| Assignment |
Omit every picture and return the rest of the data unaltered.

| Data provided |
____

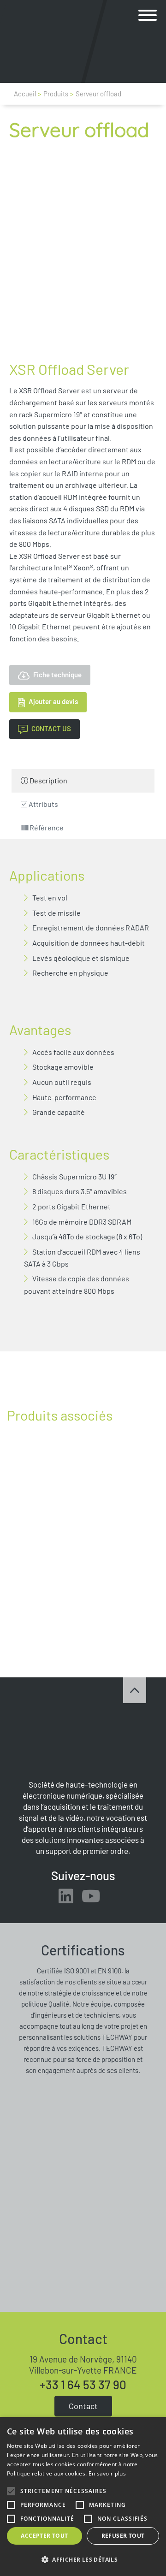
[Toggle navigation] (147, 16)
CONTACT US (51, 728)
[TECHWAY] (37, 41)
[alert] (83, 2496)
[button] (147, 15)
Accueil (25, 93)
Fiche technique (57, 674)
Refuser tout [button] (123, 2536)
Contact (83, 2406)
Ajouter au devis (52, 701)
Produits (55, 93)
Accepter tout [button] (44, 2536)
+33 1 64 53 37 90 (83, 2384)
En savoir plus (107, 2473)
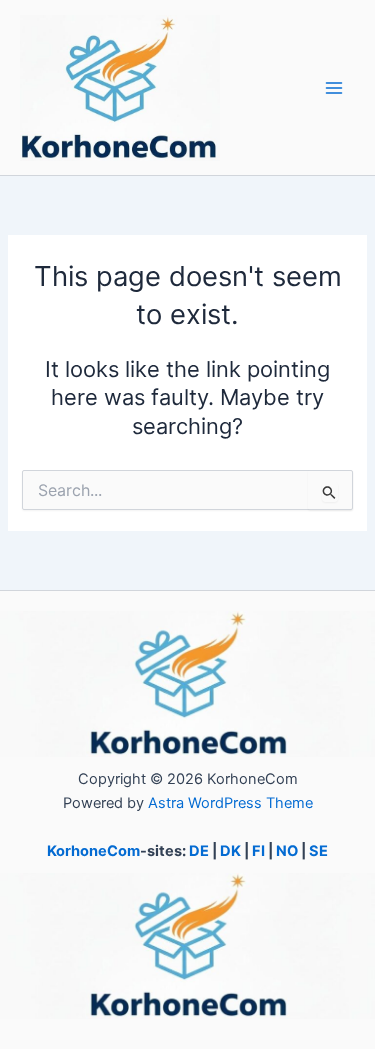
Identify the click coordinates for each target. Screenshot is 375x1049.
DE (199, 851)
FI (258, 851)
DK (230, 851)
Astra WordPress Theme (230, 803)
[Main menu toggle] (334, 88)
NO (287, 851)
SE (318, 851)
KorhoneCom (93, 851)
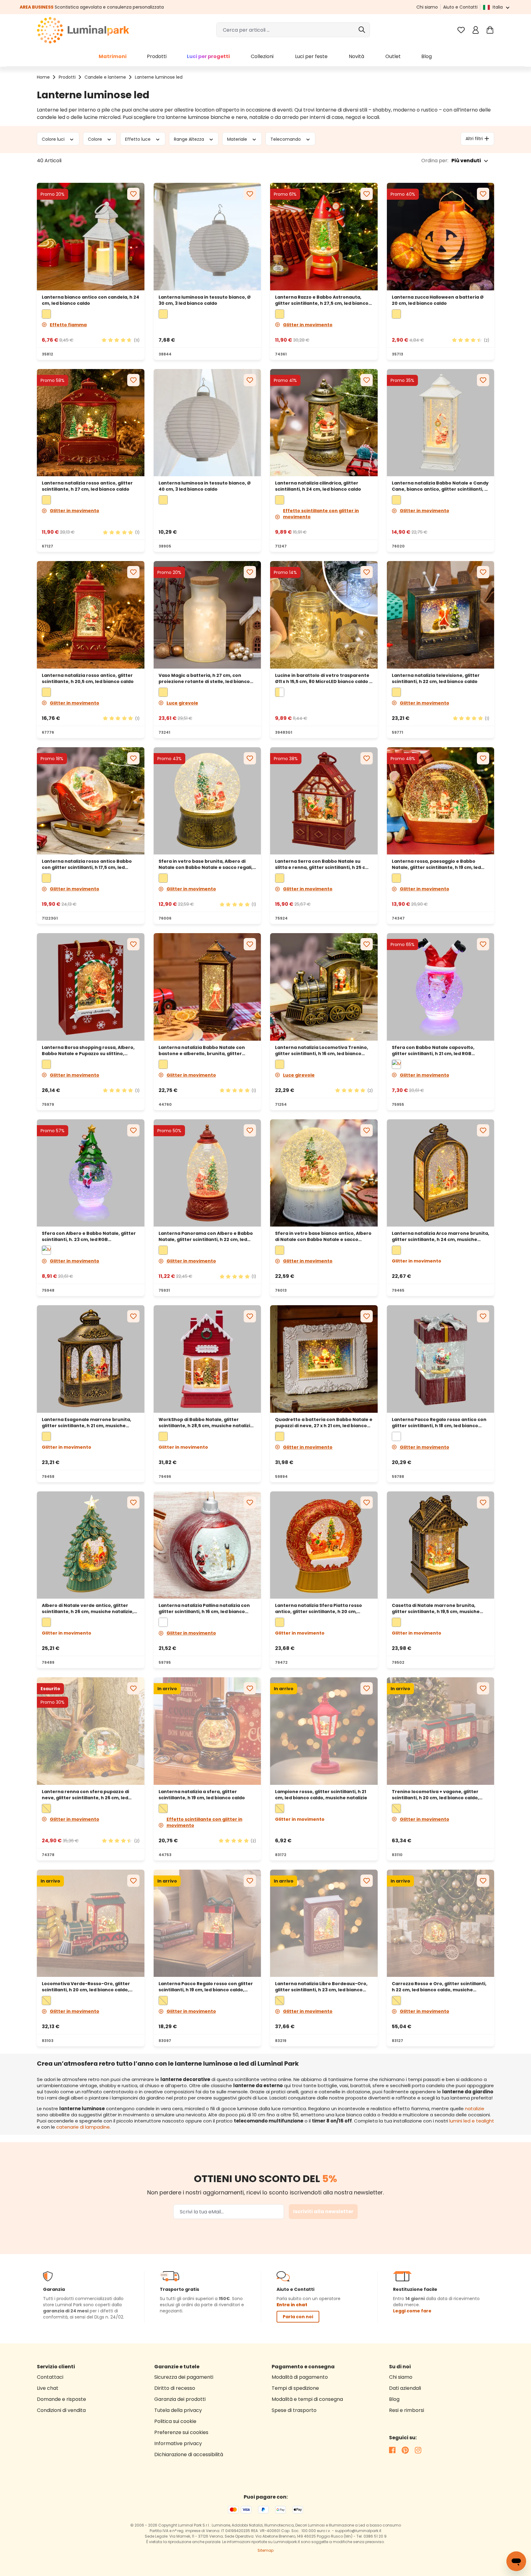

____

| Result |
[Toggle navigation] (147, 16)
CONTACT US (51, 728)
[TECHWAY] (37, 41)
[alert] (83, 2496)
[button] (147, 15)
Accueil (25, 93)
Fiche technique (57, 674)
Refuser tout [button] (123, 2536)
Contact (83, 2406)
Ajouter au devis (52, 701)
Produits (55, 93)
Accepter tout [button] (44, 2536)
+33 1 64 53 37 90 (83, 2384)
En savoir plus (107, 2473)
Identify the click coordinates for each target. Screenshot is 375x1049.
DE (199, 851)
FI (258, 851)
DK (230, 851)
Astra WordPress Theme (230, 803)
[Main menu toggle] (334, 88)
NO (287, 851)
SE (318, 851)
KorhoneCom (93, 851)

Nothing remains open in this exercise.